Traumatic brain injury, or TBI for short, is a serious problem. Despite the most serious of TBI’s being treated in hospitals’ intensive care units, the final outcome for almost one in every three patients with the condition is death. One of the big problems in treating patients with TBI’s is that they’re often unconscious. This makes it much more difficult to monitor the true condition of the patient. 

When a patient’s in an intensive care unit several things are being monitored at once, with just one single variable gathering potentially thousands of data points per day. So, for one human being to correlate and get their head around all this data would be a mammoth task. And, that’s why researchers at Helsinki University Hospital (HUS) took to developing artificial intelligence (AI) algorithm – to help treat TBI patients by predicting the outcome for each individual and adjusting their treatment plan accordingly. 

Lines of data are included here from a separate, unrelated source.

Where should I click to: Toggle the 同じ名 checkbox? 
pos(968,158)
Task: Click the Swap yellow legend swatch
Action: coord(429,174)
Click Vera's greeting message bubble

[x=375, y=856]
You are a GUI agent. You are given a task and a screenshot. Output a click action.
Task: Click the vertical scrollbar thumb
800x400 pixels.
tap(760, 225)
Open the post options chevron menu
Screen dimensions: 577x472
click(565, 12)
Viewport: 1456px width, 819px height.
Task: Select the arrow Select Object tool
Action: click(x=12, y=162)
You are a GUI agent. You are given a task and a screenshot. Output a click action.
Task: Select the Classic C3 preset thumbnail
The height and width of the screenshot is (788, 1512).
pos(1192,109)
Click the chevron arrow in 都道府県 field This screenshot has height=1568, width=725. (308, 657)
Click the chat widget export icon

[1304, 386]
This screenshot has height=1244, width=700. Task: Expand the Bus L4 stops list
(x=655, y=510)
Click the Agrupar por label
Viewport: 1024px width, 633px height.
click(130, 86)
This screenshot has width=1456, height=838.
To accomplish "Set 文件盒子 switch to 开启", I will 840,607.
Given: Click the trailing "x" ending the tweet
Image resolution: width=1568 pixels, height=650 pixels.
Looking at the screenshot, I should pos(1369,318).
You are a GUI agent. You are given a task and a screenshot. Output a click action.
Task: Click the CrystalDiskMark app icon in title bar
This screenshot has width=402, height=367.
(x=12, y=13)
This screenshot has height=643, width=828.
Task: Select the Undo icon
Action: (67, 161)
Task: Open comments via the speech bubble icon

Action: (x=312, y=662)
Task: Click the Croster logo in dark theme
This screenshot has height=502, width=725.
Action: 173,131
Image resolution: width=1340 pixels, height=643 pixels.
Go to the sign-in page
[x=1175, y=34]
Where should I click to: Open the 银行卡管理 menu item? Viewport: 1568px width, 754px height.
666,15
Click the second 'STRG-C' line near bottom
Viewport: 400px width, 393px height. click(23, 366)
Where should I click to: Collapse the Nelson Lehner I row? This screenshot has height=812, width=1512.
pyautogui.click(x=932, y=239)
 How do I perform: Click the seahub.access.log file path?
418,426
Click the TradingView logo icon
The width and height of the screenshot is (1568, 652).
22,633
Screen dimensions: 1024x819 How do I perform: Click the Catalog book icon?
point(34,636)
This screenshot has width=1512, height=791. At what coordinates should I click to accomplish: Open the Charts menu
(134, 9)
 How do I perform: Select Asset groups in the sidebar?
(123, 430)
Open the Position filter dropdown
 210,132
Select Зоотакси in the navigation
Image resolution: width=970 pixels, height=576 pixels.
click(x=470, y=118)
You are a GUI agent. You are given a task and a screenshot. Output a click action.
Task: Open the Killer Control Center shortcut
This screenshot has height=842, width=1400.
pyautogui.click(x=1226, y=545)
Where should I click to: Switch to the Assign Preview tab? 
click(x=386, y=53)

An artist’s illustration of modern neurosurgical intensive care and the use of machine learning algorithms.
CREDIT Rahul Raj, University of Helsinki

This type of model is the first of its kind and still in the early stages of development. But already it has an accuracy of 80-85% when it comes to predicting the mortality probability of the patient. “We have developed two algorithms,” explains Eetu Pursianen, one of the authors of the paper and a Data Scientist from the Analytics and AI Development Department at HUS. “The first algorithm is simpler and is based only upon objective monitor data. The second algorithm is more complex and includes data regarding the level of consciousness, measured by the widely used Glasgow Coma Scale score.”

As expected, the second, more complex algorithm is more accurate. But the first is also acceptable considering its based on only three main variables opposed to five. However, both algorithms still need to be validated in national and international datasets before they’ll be available for future use.